German Federal Economy Minister Katherina Reiche (CDU) warned in Berlin that the war in the Persian Gulf will cut Germany’s economic growth to just 0.5% this year. She said the recent escalation has set the economy back and made the annual economic report she presented in January, before the US‑Israeli conflict with Iran began, effectively obsolete.
The Economy Ministry has modelled scenarios ranging from prolonged escalation that keeps the Strait of Hormuz closed to a rapid end to the fighting that would restore trade flows, but Reiche said it is impossible to know which path will occur. The ministry expects inflation to rise to about 2.8% this year, driven by higher prices for gasoline, oil, gas, electricity and food.
Reiche said the tentative recovery after three years of stagnation from 2023 to 2025 is being undermined by a severe energy‑price shock. She urged faster structural reforms to boost competitiveness, warning that Germany’s potential growth — the sustainable long‑term growth rate — is only around 0.5% of GDP, far too low to protect future prosperity.
Industry is already feeling the effects: Reiche warned of job cuts and relocations abroad to countries with more favourable conditions. She described Germany’s growth weakness as largely structural and said other countries have already implemented reforms. The European Commission continues to rank Germany near the bottom of EU growth comparisons.
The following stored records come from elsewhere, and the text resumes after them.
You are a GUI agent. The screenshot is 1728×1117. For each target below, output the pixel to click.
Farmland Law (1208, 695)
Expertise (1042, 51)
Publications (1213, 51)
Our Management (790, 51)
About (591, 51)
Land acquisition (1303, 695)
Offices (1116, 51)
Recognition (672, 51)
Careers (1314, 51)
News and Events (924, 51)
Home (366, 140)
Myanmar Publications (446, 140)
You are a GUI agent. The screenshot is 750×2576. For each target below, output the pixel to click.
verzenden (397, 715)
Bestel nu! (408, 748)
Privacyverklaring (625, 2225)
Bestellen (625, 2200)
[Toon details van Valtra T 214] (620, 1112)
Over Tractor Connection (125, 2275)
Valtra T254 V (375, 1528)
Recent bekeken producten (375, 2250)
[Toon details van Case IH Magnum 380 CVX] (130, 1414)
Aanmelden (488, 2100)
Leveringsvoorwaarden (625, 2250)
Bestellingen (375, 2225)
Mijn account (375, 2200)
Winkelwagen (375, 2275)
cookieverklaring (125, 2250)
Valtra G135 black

Reiche expressed scepticism about further market interventions or broad state support such as fuel‑price caps or energy tax cuts, contrasting with proposals from Finance Minister Lars Klingbeil (SPD). She argued tax relief has to be funded and opposed a special windfall tax on extraordinary oil company profits, saying it could prompt refineries to leave Germany. The European Commission has considered an EU‑wide excess‑profits tax, but the bloc is cautious; legal challenges to a prior German levy that raised €2.5 billion are still before the European Court of Justice.
Public debt is rising. Spring forecasts from Germany’s main economic research institutes, published before Easter, align with Reiche in halving earlier growth expectations. Timo Wollmersheim of the Ifo Institute noted that this year’s modest expansion is largely driven by debt‑financed government investment, increasing long‑term fiscal risks and raising future interest payments, which could crowd out social spending and pensions.
Business surveys show widespread impact from the Middle East conflict. A German Chamber of Industry and Commerce (DIHK) poll found a large majority of firms reporting negative effects and that the war has amplified existing problems. A KPMG survey of 400 international companies found many are postponing investment in Germany, citing high energy costs, heavy bureaucracy and slow digitalisation.
This piece was originally written in German.